| Text excerpt |
______________________________

It’s a rather bizarre conclusion. Only people who arrived from the rural areas after the earthquake could be ‘fake’ IDPs? It also suggests a type of condescension on the part of Schuller to assume that the people in the camps were so simple that they would not have had the good sense to appear to surveyors that they had been displaced by the earthquake thereby assuring that they would partake in any aid and perhaps even be given land, a home, or at the very least one free year rent. Those that did say they arrived after the earthquake assured themselves of getting nothing in the end, except evicted.

[70] Regarding home ownership in Port-au-Prince: in fact, surveys before the earthquake estimated that 42 percent of Port-au-Prince residents were homeowners (see page 53  of FAFO 2003 Enquête Sur Les Conditions De Vie En Haïti  ECVH – 2001 Volume I).). In the USAID/BARR (2011) survey we found that 70 percent of Port-au-Prince respondents claimed to own the house they lived in, 60 percent claimed to own the land, 93 percent of these had some kind of paper. Notable as well is that the USAID/BARR census of Ravine Pentad (2010)—one of the Port-au-Prince Prince neighborhoods most impoverished and most severely damaged in the earthquake—found that 60 percent of respondents owned the house; 51 percent owned the house and land. The discrepancy in the differences between the USAID surveys and that of the 2001 ECVH is due to the latter not have differentiated between ownership of the house and ownership of the land. As seen in the USAID surveys, a common practice in popular neighborhoods is to build homes on rented land and subsequently purchase the land. Rents for land are typically 1/10 to 1/20 that of the rent for home. In a 2012 survey I designed and coordinated for CARE International we visited 800 randomly selected homes in Leogane and found that 72 percent of household heads reported they owned the land and the house. In a CARE funded survey of heavily urbanized Carrefour we found that 50 percent of 800 randomly selected household heads claimed to own the house and the land; 60 percent owned the house.

______________________________

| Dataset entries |
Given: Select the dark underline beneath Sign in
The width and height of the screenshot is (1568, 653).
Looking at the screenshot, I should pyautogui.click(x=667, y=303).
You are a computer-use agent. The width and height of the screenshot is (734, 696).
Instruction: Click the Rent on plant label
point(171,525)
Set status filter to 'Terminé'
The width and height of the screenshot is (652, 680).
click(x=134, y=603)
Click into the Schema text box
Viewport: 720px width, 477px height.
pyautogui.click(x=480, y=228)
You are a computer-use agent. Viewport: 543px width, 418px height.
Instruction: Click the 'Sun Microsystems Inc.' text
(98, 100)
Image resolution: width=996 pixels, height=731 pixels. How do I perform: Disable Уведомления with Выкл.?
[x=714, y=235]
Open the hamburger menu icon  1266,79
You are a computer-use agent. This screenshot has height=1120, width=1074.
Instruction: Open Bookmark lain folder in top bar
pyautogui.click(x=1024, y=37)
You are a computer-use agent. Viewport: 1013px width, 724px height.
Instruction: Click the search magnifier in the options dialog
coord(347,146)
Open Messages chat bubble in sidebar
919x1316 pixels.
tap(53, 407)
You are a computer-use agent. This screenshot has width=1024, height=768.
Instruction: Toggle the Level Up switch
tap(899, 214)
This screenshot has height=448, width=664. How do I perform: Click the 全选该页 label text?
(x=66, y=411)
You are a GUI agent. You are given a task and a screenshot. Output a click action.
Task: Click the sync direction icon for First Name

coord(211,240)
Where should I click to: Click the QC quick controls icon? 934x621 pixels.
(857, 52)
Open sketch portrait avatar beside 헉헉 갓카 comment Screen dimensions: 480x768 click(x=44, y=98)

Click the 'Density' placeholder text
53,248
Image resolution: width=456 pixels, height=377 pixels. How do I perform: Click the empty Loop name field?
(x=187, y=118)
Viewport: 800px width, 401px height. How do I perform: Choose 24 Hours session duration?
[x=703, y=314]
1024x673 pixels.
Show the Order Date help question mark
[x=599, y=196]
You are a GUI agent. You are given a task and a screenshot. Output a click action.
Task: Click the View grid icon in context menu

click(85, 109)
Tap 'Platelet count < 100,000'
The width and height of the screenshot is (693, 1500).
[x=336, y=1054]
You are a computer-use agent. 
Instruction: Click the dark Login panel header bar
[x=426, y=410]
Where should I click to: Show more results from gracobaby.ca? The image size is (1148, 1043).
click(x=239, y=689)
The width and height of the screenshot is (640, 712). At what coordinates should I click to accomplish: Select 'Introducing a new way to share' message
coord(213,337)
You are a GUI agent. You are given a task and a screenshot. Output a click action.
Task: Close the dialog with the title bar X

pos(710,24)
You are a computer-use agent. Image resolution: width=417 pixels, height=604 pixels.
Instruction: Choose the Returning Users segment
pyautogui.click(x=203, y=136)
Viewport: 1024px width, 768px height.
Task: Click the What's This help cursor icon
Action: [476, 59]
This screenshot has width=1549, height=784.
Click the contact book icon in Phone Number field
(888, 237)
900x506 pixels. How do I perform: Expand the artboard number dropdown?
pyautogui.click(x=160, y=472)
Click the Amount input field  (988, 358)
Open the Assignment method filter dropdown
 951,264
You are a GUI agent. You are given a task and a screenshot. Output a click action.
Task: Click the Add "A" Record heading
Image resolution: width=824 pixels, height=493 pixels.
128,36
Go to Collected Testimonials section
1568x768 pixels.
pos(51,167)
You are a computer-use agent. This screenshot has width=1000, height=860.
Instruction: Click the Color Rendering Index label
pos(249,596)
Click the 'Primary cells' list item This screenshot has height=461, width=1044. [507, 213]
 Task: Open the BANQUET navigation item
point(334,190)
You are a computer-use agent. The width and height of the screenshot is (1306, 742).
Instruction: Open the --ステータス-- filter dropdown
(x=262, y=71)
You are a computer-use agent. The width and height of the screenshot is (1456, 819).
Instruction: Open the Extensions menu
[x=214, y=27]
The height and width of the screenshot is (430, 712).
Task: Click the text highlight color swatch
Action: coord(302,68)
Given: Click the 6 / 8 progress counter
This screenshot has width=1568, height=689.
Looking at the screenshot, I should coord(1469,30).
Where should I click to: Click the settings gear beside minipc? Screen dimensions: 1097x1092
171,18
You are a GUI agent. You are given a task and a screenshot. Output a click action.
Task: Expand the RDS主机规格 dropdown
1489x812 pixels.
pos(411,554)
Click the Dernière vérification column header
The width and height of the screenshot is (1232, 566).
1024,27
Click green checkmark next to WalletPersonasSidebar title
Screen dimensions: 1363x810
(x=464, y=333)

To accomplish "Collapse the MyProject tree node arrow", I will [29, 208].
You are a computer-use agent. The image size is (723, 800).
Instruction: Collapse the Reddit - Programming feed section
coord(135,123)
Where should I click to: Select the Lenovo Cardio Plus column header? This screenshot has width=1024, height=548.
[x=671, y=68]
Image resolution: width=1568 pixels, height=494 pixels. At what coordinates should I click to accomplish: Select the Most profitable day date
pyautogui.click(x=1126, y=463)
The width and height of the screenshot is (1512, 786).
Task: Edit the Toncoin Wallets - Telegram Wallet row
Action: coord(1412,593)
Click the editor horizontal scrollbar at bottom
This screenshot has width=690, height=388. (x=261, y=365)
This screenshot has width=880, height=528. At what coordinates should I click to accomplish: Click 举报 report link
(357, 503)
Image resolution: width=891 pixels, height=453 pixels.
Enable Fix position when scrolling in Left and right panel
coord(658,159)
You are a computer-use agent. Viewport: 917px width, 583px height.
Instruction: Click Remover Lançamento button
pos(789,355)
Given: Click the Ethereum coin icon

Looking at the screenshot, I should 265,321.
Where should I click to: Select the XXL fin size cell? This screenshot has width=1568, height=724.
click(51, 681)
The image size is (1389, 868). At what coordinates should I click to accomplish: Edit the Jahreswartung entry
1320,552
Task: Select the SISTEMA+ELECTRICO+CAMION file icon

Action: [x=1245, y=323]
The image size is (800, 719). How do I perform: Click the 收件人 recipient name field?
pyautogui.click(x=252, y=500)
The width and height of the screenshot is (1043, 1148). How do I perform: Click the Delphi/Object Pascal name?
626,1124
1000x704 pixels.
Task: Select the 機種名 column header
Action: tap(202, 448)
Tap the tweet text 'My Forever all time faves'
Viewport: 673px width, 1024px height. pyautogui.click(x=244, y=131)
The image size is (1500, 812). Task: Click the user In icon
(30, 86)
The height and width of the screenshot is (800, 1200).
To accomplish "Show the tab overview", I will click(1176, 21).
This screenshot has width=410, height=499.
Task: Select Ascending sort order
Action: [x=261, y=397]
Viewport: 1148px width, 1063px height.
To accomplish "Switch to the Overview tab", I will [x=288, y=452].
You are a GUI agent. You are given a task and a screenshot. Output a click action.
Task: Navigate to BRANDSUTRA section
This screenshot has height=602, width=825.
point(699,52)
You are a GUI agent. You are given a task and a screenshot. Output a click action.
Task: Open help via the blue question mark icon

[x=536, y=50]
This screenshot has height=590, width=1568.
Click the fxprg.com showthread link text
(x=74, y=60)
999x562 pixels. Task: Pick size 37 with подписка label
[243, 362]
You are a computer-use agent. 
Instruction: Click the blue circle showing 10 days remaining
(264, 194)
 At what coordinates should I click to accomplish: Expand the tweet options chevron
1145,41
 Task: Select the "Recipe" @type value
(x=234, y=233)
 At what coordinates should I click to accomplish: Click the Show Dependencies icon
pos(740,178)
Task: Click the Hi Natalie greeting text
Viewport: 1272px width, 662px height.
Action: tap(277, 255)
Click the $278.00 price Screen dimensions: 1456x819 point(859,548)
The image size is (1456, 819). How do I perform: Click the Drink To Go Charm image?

______________________________

| Required work |
Output the full text on Port-au-Prince home ownership and displaced people word for word.

| Answer to the exercise |
It’s a rather bizarre conclusion. Only people who arrived from the rural areas after the earthquake could be ‘fake’ IDPs? It also suggests a type of condescension on the part of Schuller to assume that the people in the camps were so simple that they would not have had the good sense to appear to surveyors that they had been displaced by the earthquake thereby assuring that they would partake in any aid and perhaps even be given land, a home, or at the very least one free year rent. Those that did say they arrived after the earthquake assured themselves of getting nothing in the end, except evicted.

[70] Regarding home ownership in Port-au-Prince: in fact, surveys before the earthquake estimated that 42 percent of Port-au-Prince residents were homeowners (see page 53  of FAFO 2003 Enquête Sur Les Conditions De Vie En Haïti  ECVH – 2001 Volume I).). In the USAID/BARR (2011) survey we found that 70 percent of Port-au-Prince respondents claimed to own the house they lived in, 60 percent claimed to own the land, 93 percent of these had some kind of paper. Notable as well is that the USAID/BARR census of Ravine Pentad (2010)—one of the Port-au-Prince Prince neighborhoods most impoverished and most severely damaged in the earthquake—found that 60 percent of respondents owned the house; 51 percent owned the house and land. The discrepancy in the differences between the USAID surveys and that of the 2001 ECVH is due to the latter not have differentiated between ownership of the house and ownership of the land. As seen in the USAID surveys, a common practice in popular neighborhoods is to build homes on rented land and subsequently purchase the land. Rents for land are typically 1/10 to 1/20 that of the rent for home. In a 2012 survey I designed and coordinated for CARE International we visited 800 randomly selected homes in Leogane and found that 72 percent of household heads reported they owned the land and the house. In a CARE funded survey of heavily urbanized Carrefour we found that 50 percent of 800 randomly selected household heads claimed to own the house and the land; 60 percent owned the house.